____ Extracted data
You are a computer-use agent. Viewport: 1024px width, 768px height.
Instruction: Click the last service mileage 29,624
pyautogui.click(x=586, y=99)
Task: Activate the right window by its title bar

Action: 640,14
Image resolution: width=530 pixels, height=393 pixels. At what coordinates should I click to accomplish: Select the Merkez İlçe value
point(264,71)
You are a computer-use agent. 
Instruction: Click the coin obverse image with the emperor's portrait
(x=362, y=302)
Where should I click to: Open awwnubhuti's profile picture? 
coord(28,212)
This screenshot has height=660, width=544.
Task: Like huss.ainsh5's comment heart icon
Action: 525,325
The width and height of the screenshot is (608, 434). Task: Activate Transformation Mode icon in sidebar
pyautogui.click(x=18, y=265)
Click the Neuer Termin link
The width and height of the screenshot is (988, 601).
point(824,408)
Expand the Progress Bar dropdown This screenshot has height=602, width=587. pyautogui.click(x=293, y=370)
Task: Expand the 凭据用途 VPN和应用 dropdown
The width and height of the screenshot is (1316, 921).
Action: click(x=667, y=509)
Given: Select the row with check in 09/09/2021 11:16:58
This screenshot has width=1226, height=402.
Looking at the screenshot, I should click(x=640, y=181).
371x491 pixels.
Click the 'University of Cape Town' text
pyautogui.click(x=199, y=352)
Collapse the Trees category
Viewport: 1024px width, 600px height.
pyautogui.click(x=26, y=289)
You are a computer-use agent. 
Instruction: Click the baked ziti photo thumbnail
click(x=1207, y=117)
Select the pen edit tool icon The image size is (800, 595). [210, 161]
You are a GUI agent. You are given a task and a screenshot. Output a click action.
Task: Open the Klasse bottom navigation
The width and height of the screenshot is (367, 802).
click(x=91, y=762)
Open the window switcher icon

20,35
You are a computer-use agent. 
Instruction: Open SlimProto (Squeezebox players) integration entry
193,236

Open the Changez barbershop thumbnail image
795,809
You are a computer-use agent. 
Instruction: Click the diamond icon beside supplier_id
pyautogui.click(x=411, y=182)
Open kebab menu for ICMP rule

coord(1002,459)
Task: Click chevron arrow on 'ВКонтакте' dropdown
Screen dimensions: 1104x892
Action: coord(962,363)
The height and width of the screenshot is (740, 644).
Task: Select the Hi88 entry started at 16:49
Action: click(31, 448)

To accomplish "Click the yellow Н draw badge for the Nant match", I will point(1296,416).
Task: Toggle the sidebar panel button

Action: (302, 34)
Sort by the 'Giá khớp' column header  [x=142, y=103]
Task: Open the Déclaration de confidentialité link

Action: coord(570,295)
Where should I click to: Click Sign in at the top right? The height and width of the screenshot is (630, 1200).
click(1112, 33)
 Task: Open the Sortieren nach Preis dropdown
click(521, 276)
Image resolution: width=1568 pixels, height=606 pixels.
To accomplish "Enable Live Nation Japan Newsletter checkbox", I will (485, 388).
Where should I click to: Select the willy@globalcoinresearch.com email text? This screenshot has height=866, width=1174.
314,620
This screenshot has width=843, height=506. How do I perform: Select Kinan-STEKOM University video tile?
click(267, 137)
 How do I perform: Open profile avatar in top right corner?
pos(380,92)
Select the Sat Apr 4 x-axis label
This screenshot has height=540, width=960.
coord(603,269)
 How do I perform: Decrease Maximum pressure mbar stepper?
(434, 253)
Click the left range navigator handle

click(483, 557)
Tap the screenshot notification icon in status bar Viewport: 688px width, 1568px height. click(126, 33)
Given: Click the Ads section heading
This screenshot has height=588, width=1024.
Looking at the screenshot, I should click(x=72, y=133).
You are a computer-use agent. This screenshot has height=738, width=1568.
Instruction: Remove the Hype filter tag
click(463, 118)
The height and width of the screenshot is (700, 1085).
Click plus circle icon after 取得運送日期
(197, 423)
________
§ **Given problem**
Please rewrite the lines from the one containing "The height and width of the screenshot is (700, 1085)." through the end of the records, replacing "plus circle icon" with "add icon" and changing nothing else.

§ **Answer below**
The height and width of the screenshot is (700, 1085).
Click add icon after 取得運送日期
(197, 423)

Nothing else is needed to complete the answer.